Teachers at three charter schools in the Alliance College Ready Public Schools network opted May 2 to join the United Teachers Los Angeles union, marking a major breakthrough in the union’s four-year effort to unionize the largest local charter network.

A majority of teachers at the three schools – the Alliance College-Ready Middle Academy No. 5 near Lincoln Heights, Alliance Gertz-Ressler Richard Merkin 6-12 Complex in the University Park neighborhood, and Alliance Judy Ivie Burton Technology Academy High School in South Los Angeles ¬– signed union authorization cards.
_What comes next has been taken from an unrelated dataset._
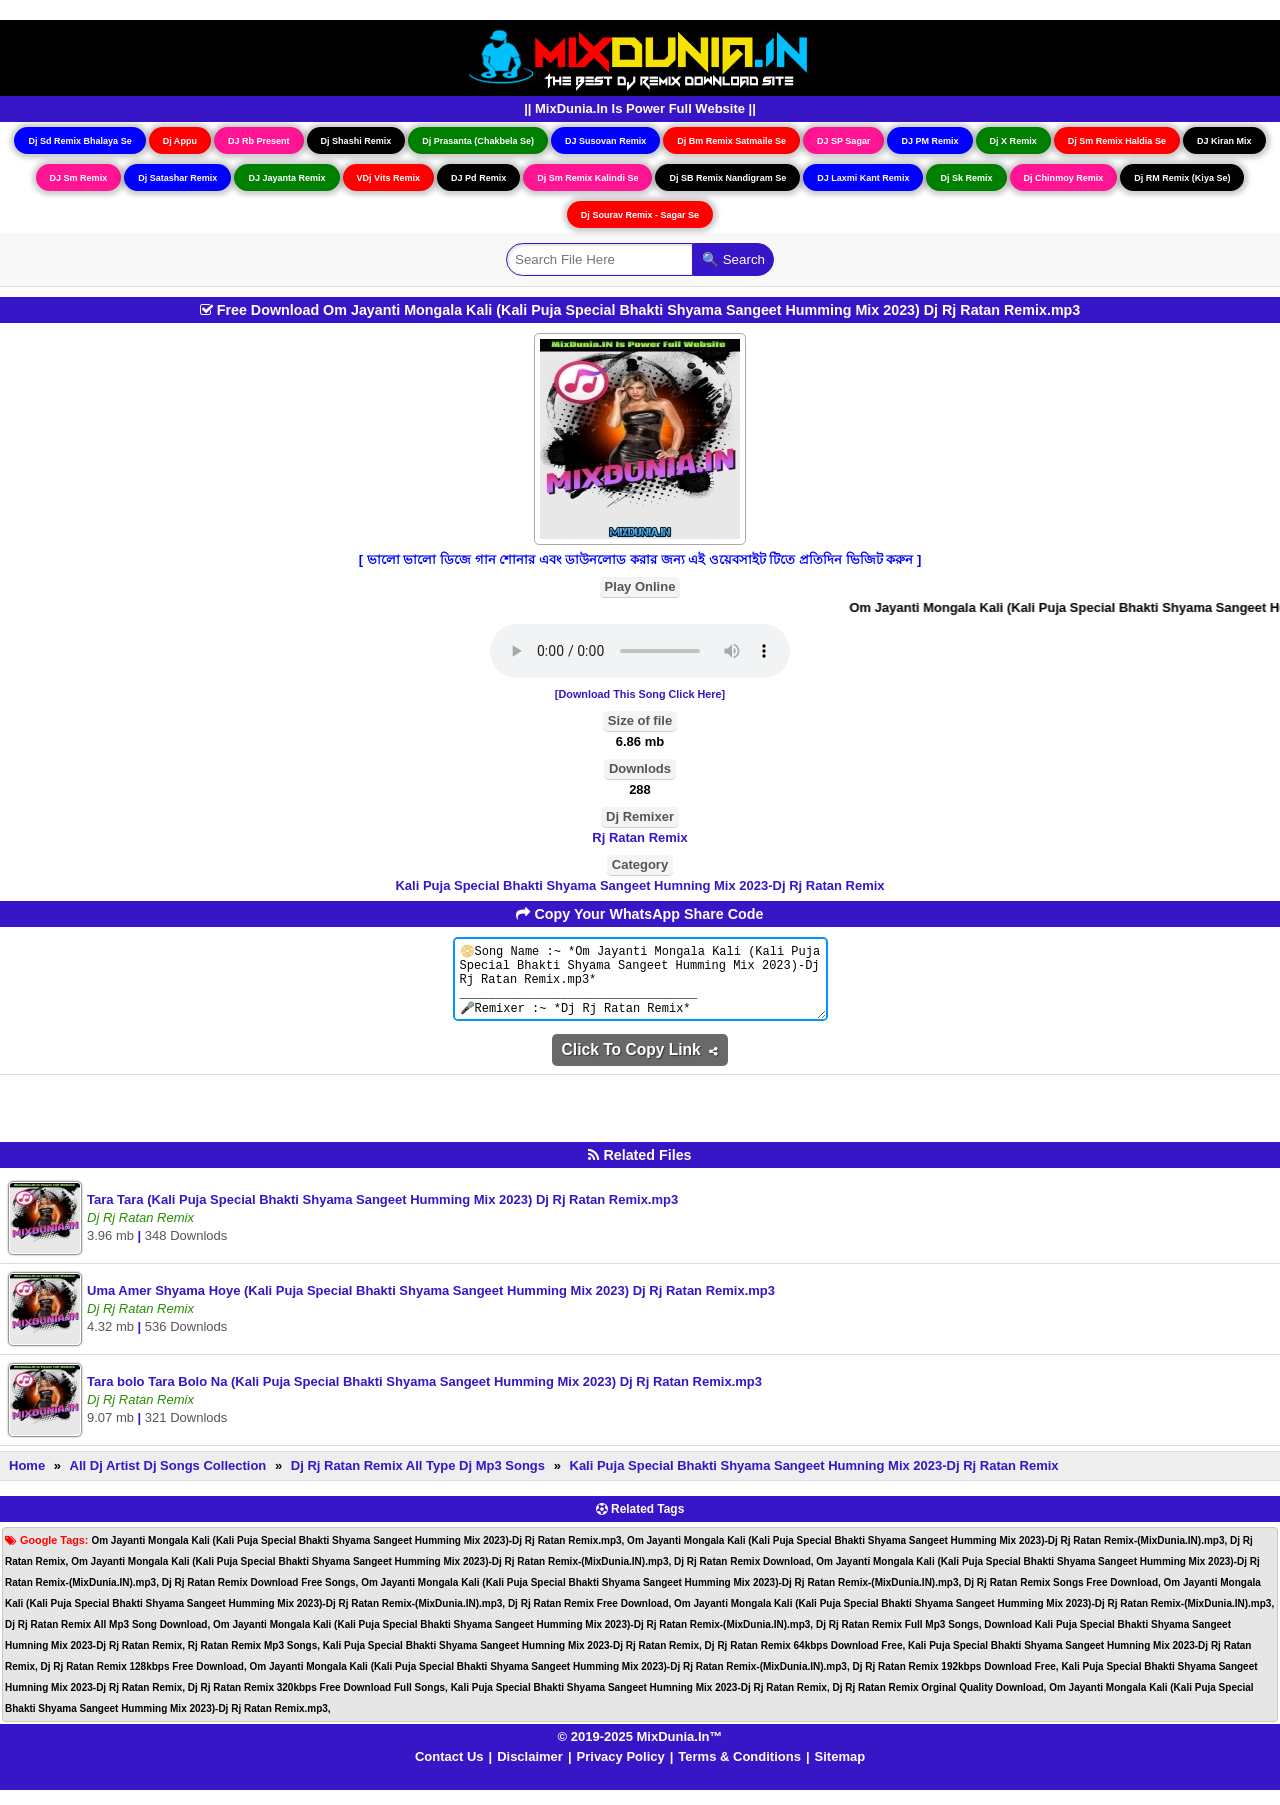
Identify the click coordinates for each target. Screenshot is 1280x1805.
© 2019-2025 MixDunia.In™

Collectively, the three schools have about 100 teachers; the entire 25-school Alliance network has a total of 730 teachers.

Unlike with other private sector companies where elections are held on whether to join a union, California labor law only requires a majority of employees at charter schools to sign authorization cards before an employer must recognize union representation. The union status becomes official after the California Public Employment Relations Board verifies the signatures, which is expected within the next few weeks. After that, representatives from the new union unit and Alliance will enter negotiations over a contract.

Three years ago, UTLA sought unsuccessfully to unionize the entire Alliance charter school network. That effort stalled amidst legal wrangling over allegations on both sides of illegal tactics in support of or opposing the unionization drive. UTLA’s fortunes changed when it narrowed its focus to a few schools within the network.

“The schools that filed with the PERB today are just the first wave,” said Alisha Mernick, an art teacher at Alliance Gertz-Ressler Richard Merkin 6-12 Complex. “Teachers want to work with the Alliance board and management as partners and not as adversaries. We look forward to productive negotiations. The goal of teachers who have chosen unionization is to have schools that meet the needs of students and parents as well as teachers. That should be management’s goal as well.”

Alliance issued a statement in response to the unionization announcement.

“After more than three years trying to organize the Alliance charter school network, we have been made aware that some staff at three of 25 Alliance schools have submitted cards to form a bargaining unit through United Teachers Los Angeles,” the statement read in part. “As always, we remain committed to making sure that all of educator voices are heard and counted as this process moves forward.”